The EU’s falling share in global manufacturing and loss of competitiveness cannot be restored without collaboration and cooperation with like-minded trade partners. Therefore, it is important that EU and India join hands to address the common challenge of semiconductor supply chain and boost their semiconductor manufacturing capacities.

India joins global race to make semiconductors.

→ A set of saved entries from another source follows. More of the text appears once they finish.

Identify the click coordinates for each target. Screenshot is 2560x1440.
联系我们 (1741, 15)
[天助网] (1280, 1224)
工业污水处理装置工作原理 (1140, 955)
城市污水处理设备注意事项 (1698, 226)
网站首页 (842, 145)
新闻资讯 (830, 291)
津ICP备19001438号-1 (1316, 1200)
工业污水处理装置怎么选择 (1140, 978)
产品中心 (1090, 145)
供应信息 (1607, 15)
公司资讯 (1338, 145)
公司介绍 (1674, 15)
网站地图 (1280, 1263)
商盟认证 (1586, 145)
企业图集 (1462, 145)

Along with other countries like the US, India has been looking to forge strategic alliances around semiconductors. India has a number of strengths including semiconductor human power, which could help EU in the chipmaking world. Semiconductor design requires large numbers of skilled engineers, and this is where India’s strength lies. Of the largest semiconductor firms in the world, eight have design houses in India more than 20 pc of the global workforce in semiconductor design comes from India. Almost, all the top 25 semiconductor design companies have their design or R&D centres in India. Also, India is home to several of the world’s top IT businesses like Microsoft, Cisco, Amazon, IBM, etc. It has enough talent to abide by the EU working standards.

Not only can India provide the skill sets needed, both in terms of value and volume, for the research and development part of the process, but also provide the foot-soldiers needed for keeping the machines working and churning out the number of chips needed.

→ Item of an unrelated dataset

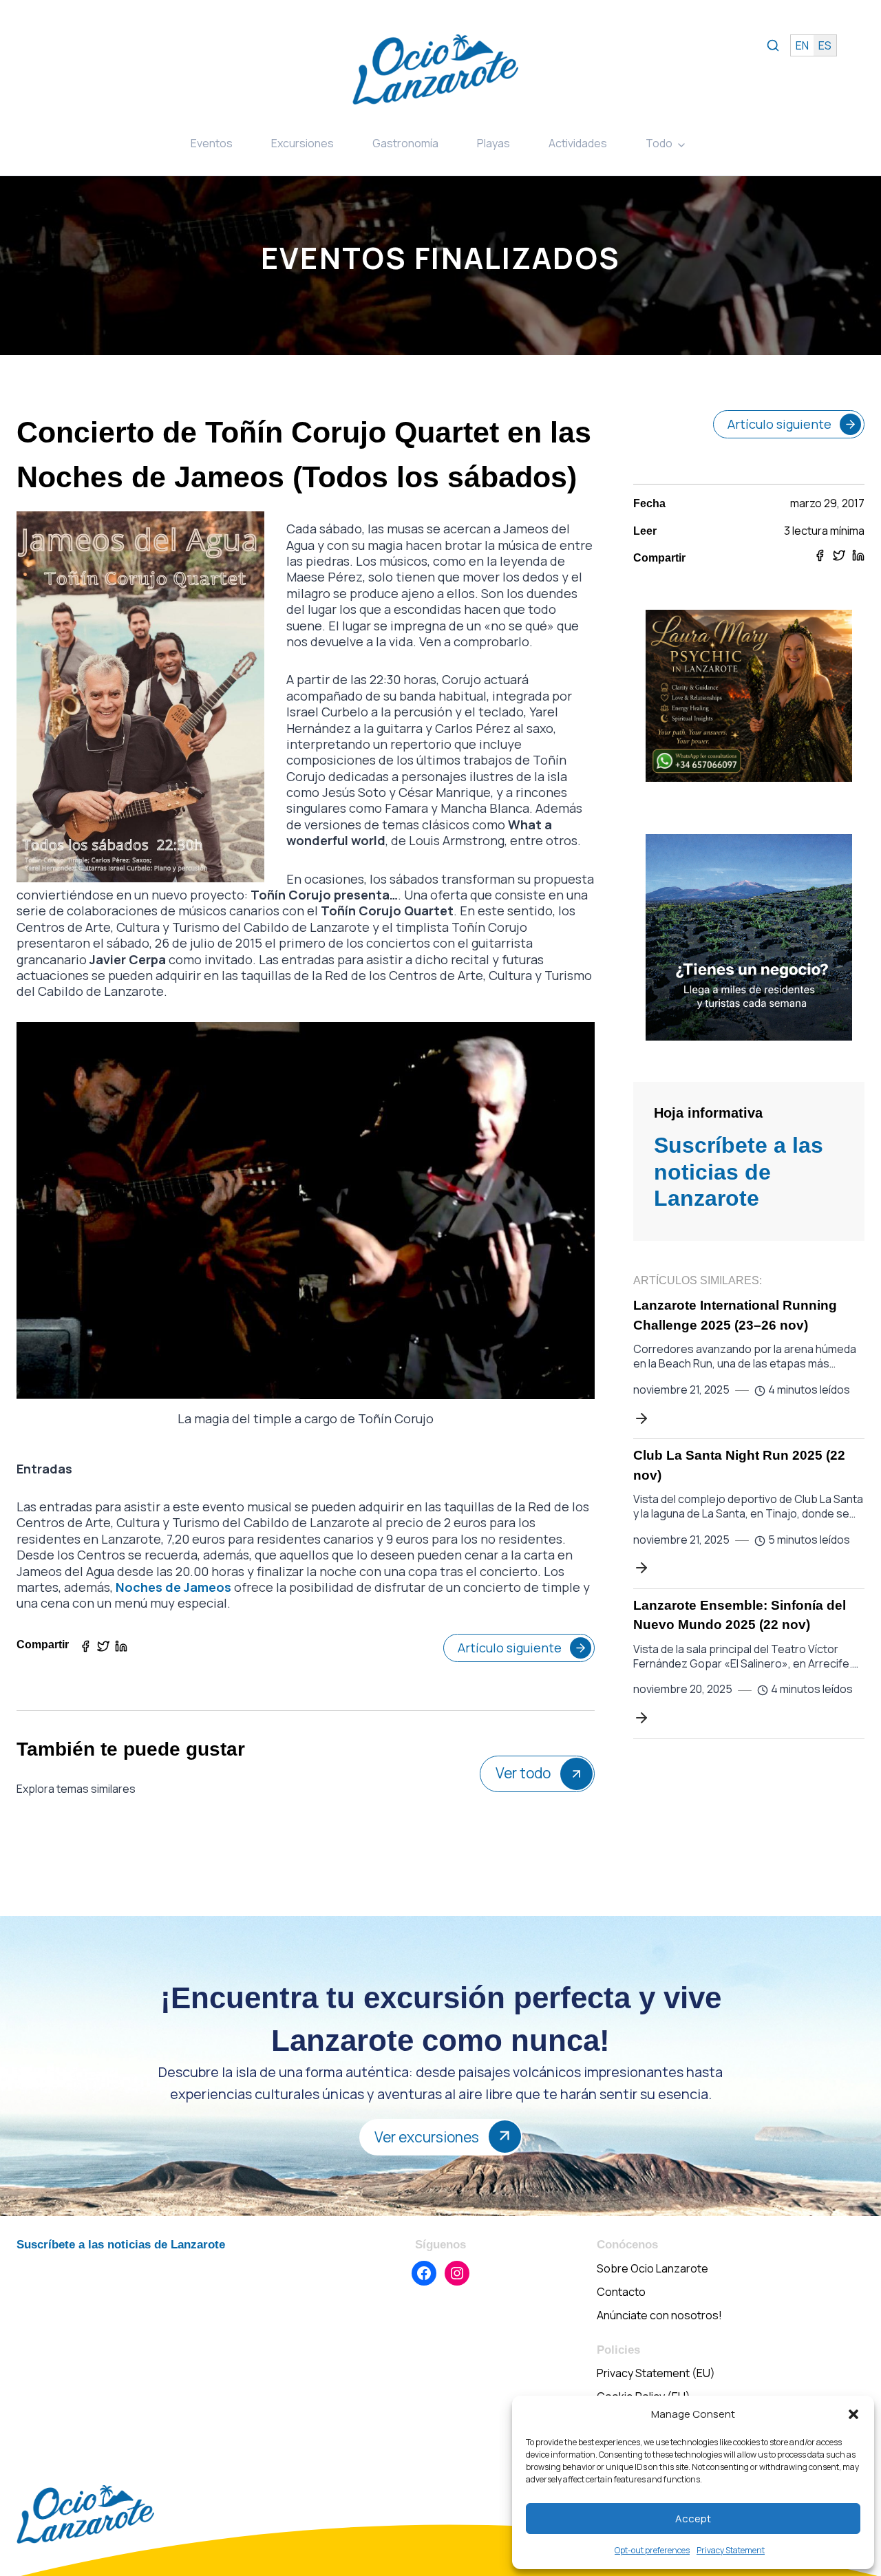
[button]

With the global order undergoing a dramatic change, it has become imperative for like-minded countries to develop partnership so that the supply chain continues to function smoothly. No country should have an absolute monopoly over the troika of equipment, materials and services which power the chip manufacturing ecosystem.

As the world’s fifth-largest economy, India is on way to become a chip powerhouse, in one of the most important sectors in the world. India is also geographically well-located on global supply chain routes. In December 2021, India announced its roughly USD 10 billion production-linked incentive (PLI) scheme to encourage semiconductor and display manufacturing in the country.

It also announced fiscal support for a design-linked initiative (DLI) scheme to drive global and domestic investment related to design software and IP rights.  India’s ambitions to create a domestic semiconductor manufacturing capability got a boost in September this year with the announcement of a USD 19.5 billion investment by Taiwanese electronic company Foxconn and Indian multinational Vedanta.

Indian companies and opportunities “unlimited”.

Till few years back, it was unthinkable to discuss the contribution of Indian companies to the fiscal and economic health of Europe. However, drastic changes in the global economic and financial scenario have EU take India as a reliable trade partner. Today, Indian companies are investing large enough sums to stand respectable in comparison to foreign capital inflows.

The emergence of Indian multinationals as major global economic players heralds a new political and economic reality. There is a perceptible shift in balance towards the East and India is as a key architect of this change. The kindling of entrepreneurial and intellectual ability of the Indian business and corporate world have encouraged Indian brands to expand globally and prove their global competitiveness.

India-based companies in the EU are making notable impact on the global stage.  For over a decade, the Indian information technology industry has been contributing substantially to the EU economy through jobs and investments, for training next-generation talent and driving innovations. From the value chain through to the end customers, Indian technology companies have invested in European talent and technology that they have augmented with their global resources to develop and produce cutting-edge innovations for industries and clients. Two in every five companies in the EU is claiming to have difficulties in recruiting people with the required skills. India, on the other hand, maintains the highest rank in terms of global sourcing country for IT talent.

Collaboration with India in the manufacturing of semiconductors offers to the EU one of the quickest and surest ways for the EU to stay relevant as a player of any consequence globally in this area.

Sunil Prasad is the Secretary General of Brussels based Europe India Chamber of Commerce.